Task set
1. Answer these questions from the courtroom exchange below about Syrian refugees, one line each:
(a) Which two countries did Posner name when he first asked about people from places that had had terrorist attacks?
(b) According to Fisher, what do governors make as part of what they are elected to do?
(c) In the amicus brief Easterbrook pointed to, what did the federal government say Indiana had done?
2. Render this sentence from the courtroom exchange below about Syrian refugees in Spanish: "They went back and forth on other potential Islamic terrorist threats from other countries."
3. From the courtroom exchange below about Syrian refugees, extract the passage that starts at "They went back" and ends at "to become exasperated.", copying it word for word.

Selected extract
Fisher reiterated that the governor's concerns arose from the FBI director's comments.
"In other words, we have enough information to prevent terrorist attacks by anybody who is not from Syria? Is that what you're saying? Is that what the FBI says? We're perfectly secure" - Posner chuckled - "against everyone except Syrians?"
"No," Fisher said.
"That's preposterous, right?" Posner said. "Yes," Fisher said.
They went back and forth on other potential Islamic terrorist threats from other countries.
"What about people from France, or Germany, where they've had terrorist attacks?" Posner asked.
"I'm not sure how else to say it," Fisher said. "This is what the governor has said in response to what has been said about Syria and what's going on on the ground in Syria. This is what governors are elected to do. They make judgments on these kinds of things."
'You are so out of it.'
With Fisher returning to FBI comments on Syria, Posner seemed to become exasperated.
"Oh, honestly," Posner said. "You are so out of it. You don't think there are dangers from people from Libya, from Egypt, from Saudi Arabia, from Yemen, from Greece and France and Germany, which have had terrorist attacks?"
"We don't have statements before Congress by the director of the FB and the counter-terrorism assistant director sing ing out those countries for ack of information and lack of footprint," Fisher said.
"You seem to think only Syrians are dangers," Posner said.
A big sigh
Easterbrook pointed to an amicus brief from the United States, in which the federal government said it thinks Indiana exceeded its authority in suspending its support of Syrian refugees.
That's when he asked: "The governor of Indiana knows more about the status of Syrian refugees than the U.S. State Department does?"

Recorded data

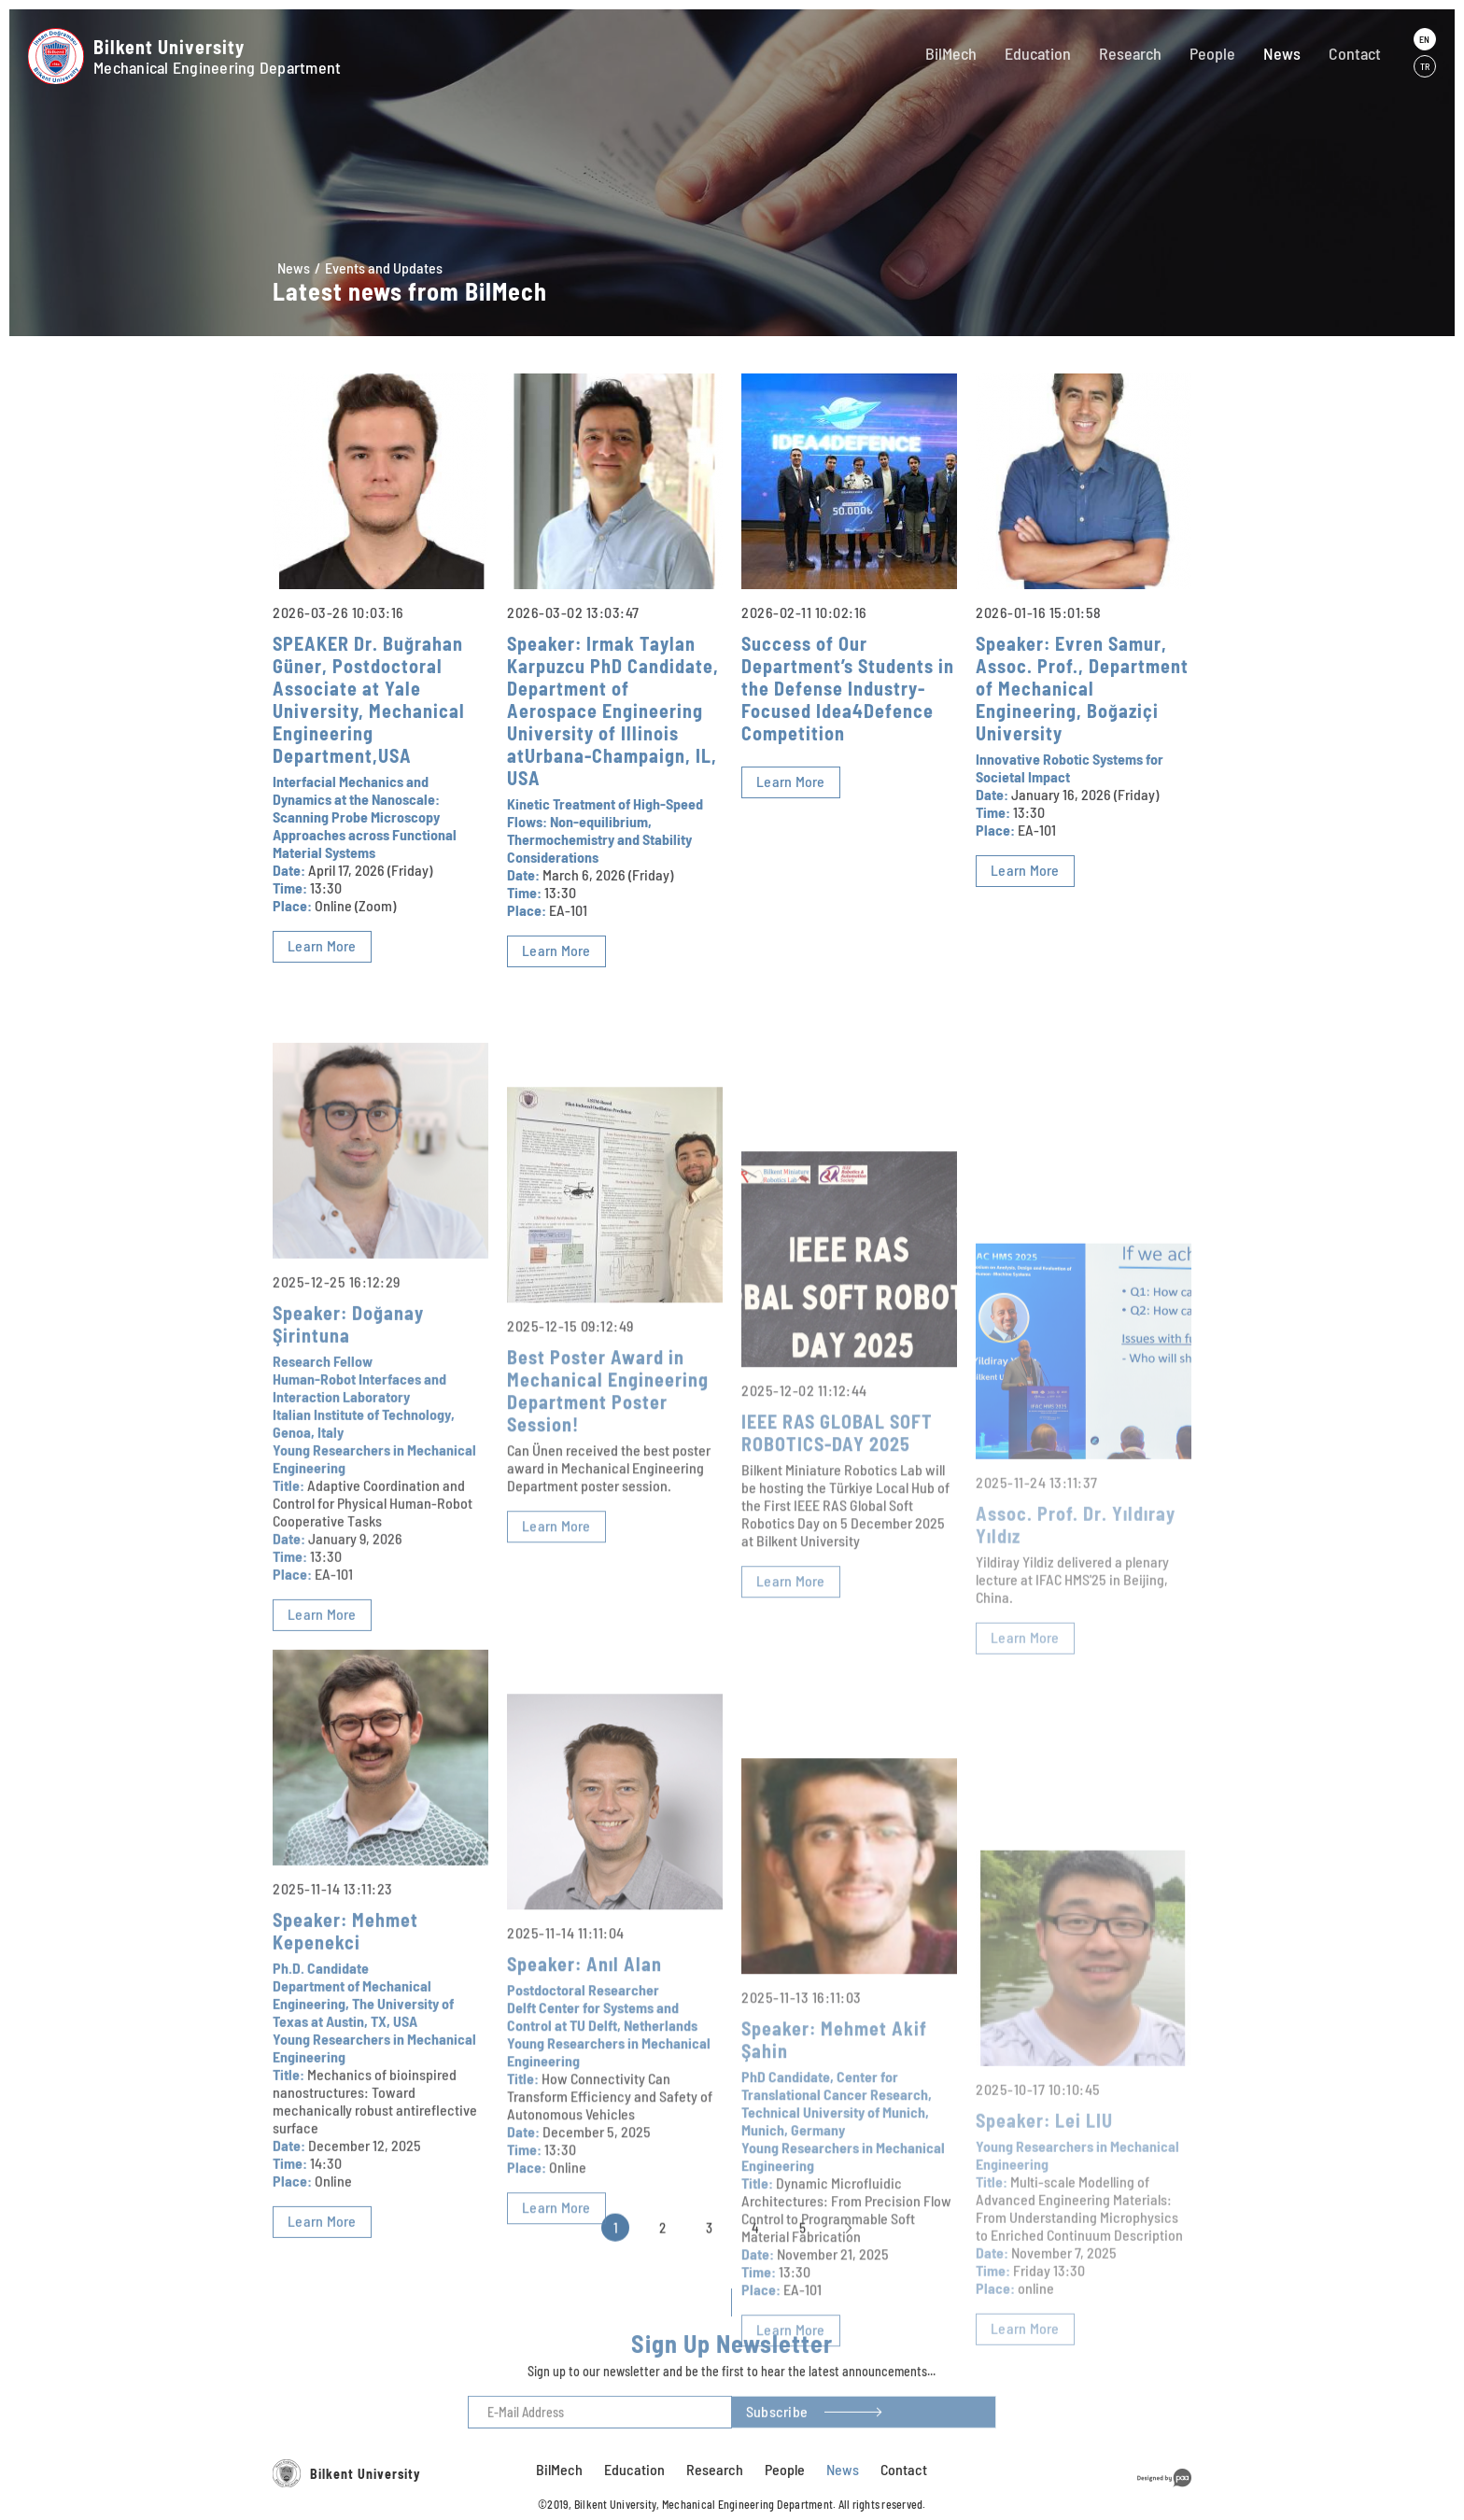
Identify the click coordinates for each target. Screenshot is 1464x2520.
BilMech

Outputs
1.
(a) France and Germany.
(b) Judgments on these kinds of things.
(c) It exceeded its authority in suspending its support of Syrian refugees.

2. Discutieron de un lado a otro sobre otras posibles amenazas terroristas islámicas procedentes de otros países.

3.
They went back and forth on other potential Islamic terrorist threats from other countries.
"What about people from France, or Germany, where they've had terrorist attacks?" Posner asked.
"I'm not sure how else to say it," Fisher said. "This is what the governor has said in response to what has been said about Syria and what's going on on the ground in Syria. This is what governors are elected to do. They make judgments on these kinds of things."
'You are so out of it.'
With Fisher returning to FBI comments on Syria, Posner seemed to become exasperated.